Psychoanalysis is two things: a theory of psychology, dealing with memory, personality and childhood development; and a method for treatment of certain types of mental illness such as neuroses and depression. As a theory of psychology, it has failed because its basic assumptions are now known to be incorrect, and because of its use of unscientific modes of establishing and analyzing factual materials. As a treatment, it has failed because of its very frequently noted propensity for making patients worse. Its sexual interpretation of physical symptoms, such as a cough being a "love song," or bedwetting being caused by masturbation, are absurdities that only perverts can believe.

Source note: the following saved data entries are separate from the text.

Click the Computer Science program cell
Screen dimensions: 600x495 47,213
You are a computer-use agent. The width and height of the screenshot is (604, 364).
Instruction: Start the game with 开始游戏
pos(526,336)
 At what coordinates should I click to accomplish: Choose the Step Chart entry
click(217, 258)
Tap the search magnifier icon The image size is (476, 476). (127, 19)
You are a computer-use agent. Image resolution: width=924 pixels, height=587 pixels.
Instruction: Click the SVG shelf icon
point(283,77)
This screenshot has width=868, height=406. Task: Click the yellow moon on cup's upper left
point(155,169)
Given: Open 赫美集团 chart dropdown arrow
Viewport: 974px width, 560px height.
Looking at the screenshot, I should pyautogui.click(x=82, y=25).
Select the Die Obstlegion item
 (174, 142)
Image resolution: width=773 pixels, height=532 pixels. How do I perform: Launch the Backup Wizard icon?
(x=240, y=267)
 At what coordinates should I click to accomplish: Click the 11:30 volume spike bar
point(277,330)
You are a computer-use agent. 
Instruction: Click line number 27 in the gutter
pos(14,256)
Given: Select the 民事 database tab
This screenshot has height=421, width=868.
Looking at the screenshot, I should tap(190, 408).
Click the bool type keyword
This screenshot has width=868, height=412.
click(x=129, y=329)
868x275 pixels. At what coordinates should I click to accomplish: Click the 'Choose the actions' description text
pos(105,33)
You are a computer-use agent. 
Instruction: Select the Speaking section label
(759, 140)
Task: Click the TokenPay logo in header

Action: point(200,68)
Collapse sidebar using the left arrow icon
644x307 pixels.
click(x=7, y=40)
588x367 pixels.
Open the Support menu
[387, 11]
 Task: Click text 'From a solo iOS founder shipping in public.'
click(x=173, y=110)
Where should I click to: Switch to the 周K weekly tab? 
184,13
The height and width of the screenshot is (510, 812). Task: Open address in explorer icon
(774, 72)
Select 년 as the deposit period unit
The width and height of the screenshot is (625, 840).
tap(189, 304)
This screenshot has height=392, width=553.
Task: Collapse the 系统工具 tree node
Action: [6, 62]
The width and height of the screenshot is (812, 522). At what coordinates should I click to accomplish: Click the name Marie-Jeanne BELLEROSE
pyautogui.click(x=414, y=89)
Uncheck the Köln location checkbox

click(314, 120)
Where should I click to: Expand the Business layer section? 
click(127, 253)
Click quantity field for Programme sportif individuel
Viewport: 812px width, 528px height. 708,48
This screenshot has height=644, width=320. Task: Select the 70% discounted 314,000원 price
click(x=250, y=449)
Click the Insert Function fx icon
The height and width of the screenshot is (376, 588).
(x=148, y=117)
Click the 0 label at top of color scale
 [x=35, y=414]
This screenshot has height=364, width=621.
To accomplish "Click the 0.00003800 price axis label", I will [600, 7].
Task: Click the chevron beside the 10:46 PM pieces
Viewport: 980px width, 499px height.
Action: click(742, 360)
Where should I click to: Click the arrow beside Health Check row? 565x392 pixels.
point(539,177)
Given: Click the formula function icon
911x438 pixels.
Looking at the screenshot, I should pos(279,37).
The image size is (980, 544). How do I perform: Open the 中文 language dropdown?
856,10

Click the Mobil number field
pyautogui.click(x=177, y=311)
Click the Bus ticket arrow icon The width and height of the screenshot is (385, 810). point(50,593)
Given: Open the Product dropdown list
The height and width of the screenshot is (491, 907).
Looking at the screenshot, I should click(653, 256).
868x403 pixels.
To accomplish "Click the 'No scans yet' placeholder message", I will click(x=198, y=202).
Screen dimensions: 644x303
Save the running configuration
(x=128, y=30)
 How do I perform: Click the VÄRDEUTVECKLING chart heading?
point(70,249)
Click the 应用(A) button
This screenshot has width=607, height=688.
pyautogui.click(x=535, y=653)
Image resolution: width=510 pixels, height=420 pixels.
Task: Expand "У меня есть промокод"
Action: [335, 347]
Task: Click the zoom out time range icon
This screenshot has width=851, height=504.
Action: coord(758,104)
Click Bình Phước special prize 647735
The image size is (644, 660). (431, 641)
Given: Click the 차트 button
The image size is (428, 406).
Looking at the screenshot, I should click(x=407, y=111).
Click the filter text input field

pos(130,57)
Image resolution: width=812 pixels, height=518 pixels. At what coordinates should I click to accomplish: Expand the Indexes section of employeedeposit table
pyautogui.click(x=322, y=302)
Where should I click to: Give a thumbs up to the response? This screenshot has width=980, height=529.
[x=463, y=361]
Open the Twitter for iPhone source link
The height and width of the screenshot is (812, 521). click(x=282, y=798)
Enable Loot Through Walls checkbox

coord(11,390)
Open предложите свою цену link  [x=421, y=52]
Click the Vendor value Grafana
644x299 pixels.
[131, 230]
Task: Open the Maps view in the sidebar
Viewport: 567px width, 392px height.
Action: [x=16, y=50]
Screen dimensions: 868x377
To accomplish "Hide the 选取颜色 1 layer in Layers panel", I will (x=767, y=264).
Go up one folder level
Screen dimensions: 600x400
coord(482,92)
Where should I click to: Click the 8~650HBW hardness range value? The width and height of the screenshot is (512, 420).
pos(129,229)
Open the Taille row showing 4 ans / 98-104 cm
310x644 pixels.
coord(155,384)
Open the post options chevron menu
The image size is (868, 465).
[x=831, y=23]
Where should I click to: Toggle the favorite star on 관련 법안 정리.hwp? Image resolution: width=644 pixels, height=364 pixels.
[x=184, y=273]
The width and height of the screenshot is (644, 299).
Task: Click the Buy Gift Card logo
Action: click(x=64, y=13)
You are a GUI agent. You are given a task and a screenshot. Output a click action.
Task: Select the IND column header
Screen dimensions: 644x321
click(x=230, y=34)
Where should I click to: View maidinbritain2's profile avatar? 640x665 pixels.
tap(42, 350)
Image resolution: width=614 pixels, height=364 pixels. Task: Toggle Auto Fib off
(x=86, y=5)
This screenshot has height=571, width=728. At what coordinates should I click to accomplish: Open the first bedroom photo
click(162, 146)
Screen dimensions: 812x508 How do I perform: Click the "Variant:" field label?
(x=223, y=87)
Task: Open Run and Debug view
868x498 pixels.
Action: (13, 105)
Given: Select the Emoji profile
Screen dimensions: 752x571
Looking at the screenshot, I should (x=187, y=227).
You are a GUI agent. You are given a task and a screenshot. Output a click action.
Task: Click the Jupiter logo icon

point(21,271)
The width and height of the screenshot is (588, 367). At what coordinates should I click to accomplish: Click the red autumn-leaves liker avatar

Eysenck's critique is truly devastating for a modern reader to encounter, and one can only wonder why Freud's ideas have had such an impact on the popular imagination. Eysenck's lucidly expressed explanation is that the answer lies in the ancient human desire to get something for nothing. Freudian methods can obtain theories without having to laboriously obtain reliable facts. Non-scientific thinkers, including literary authors, new agers, pseudo-psychologists, social workers and pedagogues, whose hunger for explanations exceeds their common sense, mistake idle speculation for "insight," and lamentably fall all too easily for humbug.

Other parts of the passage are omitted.